A Solution to the Coincidence Puzzle of Ω_{B} and Ω_{DM}
Masaaki Fujii, T. Yanagida
TL;DR
This work links the baryon and dark matter densities via Affleck–Dine baryogenesis with late-time Q-ball decay, producing non-thermal LSPs and yielding a direct Ω_B/Ω_χ relation that depends primarily on low-energy parameters and a CP-violating phase δ_eff. The key result is Ω_B/Ω_χ ≈ 10^{3–4} (m_φ^2 / ⟨σv⟩_χ^{-1}) (m_p / m_χ) δ_eff, which matches observations for plausible masses and annihilation cross sections, while remaining insensitive to the Universe’s reheating history under specified conditions. The framework favors Higgsino- or Wino-like LSPs with large ⟨σv⟩, leading to distinctive direct/indirect detection signatures and a potential link to non-thermal dark matter explanations for cosmic-ray anomalies.
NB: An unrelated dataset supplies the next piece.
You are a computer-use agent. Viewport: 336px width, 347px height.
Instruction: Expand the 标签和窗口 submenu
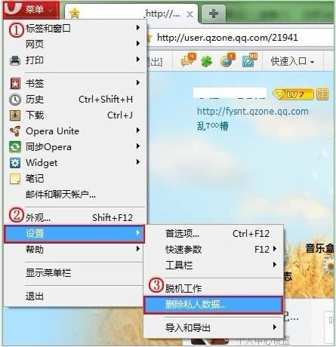pyautogui.click(x=75, y=28)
The model also naturally avoids the gravitino problem due to entropy production from Q-ball decay, and it ties the initial φ amplitude to high-scale physics near the B−L breaking scale, offering testable low-energy consequences.
Abstract
We show that a class of Affleck--Dine baryogenesis directly relates the observed mass density of baryons, Ω_{B}, to that of dark matter, Ω_{DM}. In this scenario, the ratio of baryon to dark matter mass density is solely determined by the low energy parameters, except for an O(0.1) effective CP-violating phase. We find that Ω_{B}/Ω_{DM}=O(0.1) with reasonable parameters, which lies surprisingly just in the range of observation. This scenario is totally free from the cosmological gravitino problem, and independent of the detailed history of the Universe as long as it satisfies quite weak constraints.